De nouvelles intoxications ont vu le jour dans des écoles pour filles en Iran : qu’est-ce qu’on sait et pourquoi cela est-il inquiétant? On vous explique tout !
Partout où les femmes s’indignent, elles finissent par terroriser le conservatisme. En raison de leur volonté instinctive de liberté, elles représentent, encore, pour certains, un danger qui ne saurait être endigué que par la violence.
Telle est la méthode que s’entêtent à appliquer quelques uns en Iran. Depuis la mort de Mahsa Amini, dont le seul crime était de ne pas avoir correctement couvert ses cheveux, les femmes portent et animent la nouvelle révolution iranienne. Malgré l’espoir qu’elle produit, celle-ci continue chaque jour d’offrir son lot de tragédies.
En effet, c’est en novembre 2022, dans la ville religieuse de Qom, que s’est déroulé le premier épisode d’une longue vague d’intoxications au gaz. Depuis, des cas similaires sont apparus sur l’ensemble du territoire iranien, notamment dans les villes de Racht, Kermanshah, Machhad, Bandar-e Abbas ou encore Téhéran.
Loin d’être une somme d’actes individuellement perpétrés, les empoisonnements s’inscrivent dans une logique plus globale. En réalité, les victimes ciblées sont systématiquement des jeunes filles scolarisées. Au regard du profil des victimes, certains soupçonnent des groupes extrémistes religieux. Leur but ? Dissuader les jeunes filles d’étudier et in fine fermer les écoles qui leur sont réservées.
Loin d’être naïfs, les auteurs ont cerné le visage de la révolte. Il s’agit du portrait de jeunes filles en feu. Se sont elles qui participent le plus courageusement aux contestations.

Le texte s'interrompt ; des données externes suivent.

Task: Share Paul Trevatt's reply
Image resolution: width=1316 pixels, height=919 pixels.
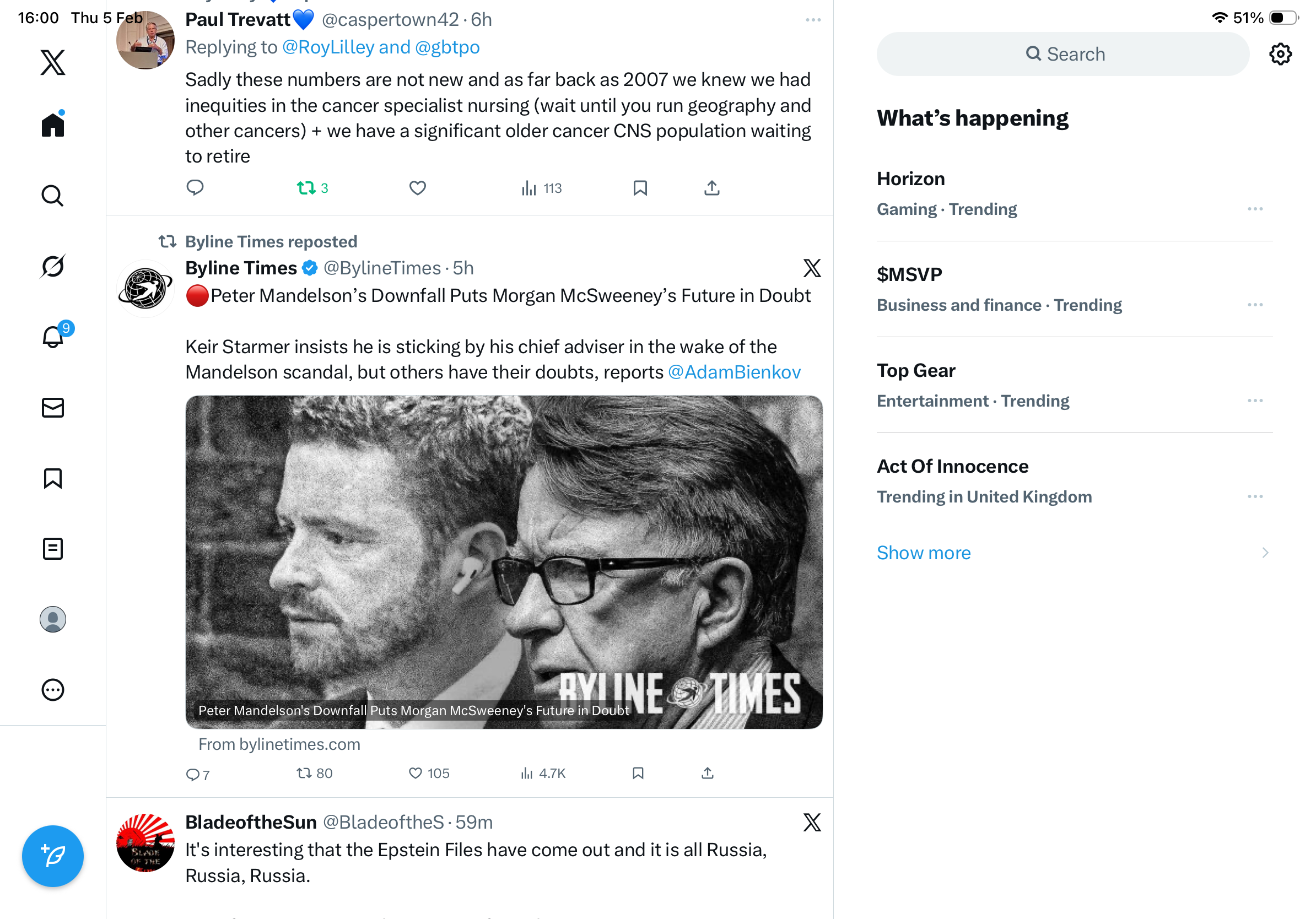Action: click(711, 188)
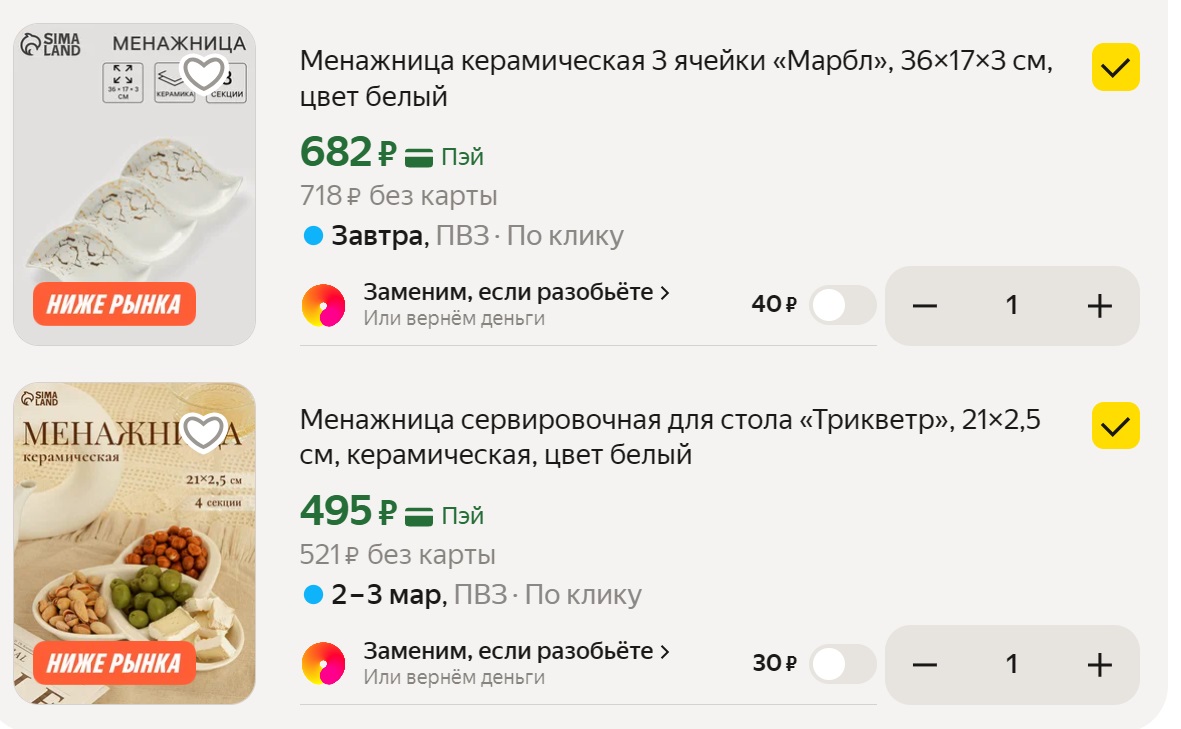
Task: Favorite the «Трикветр» dish via heart icon
Action: pos(204,432)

À ce jour plus de 5000 écolières venant de 230 établissements scolaires différents ont été victimes, selon la commission parlementaire, par ces empoisonnements. Cependant, aucun chiffre n’a été communiqué quant au nombre d’hospitalisation liés à ces évènements.
Les jeunes filles évoquent l’apparition subite d’une forte odeur « inconnue » et « désagréable » à l’origine de symptômes tels que des nausées, des essoufflements, des maux de têtes et des vertiges, voire des paralysies partielles.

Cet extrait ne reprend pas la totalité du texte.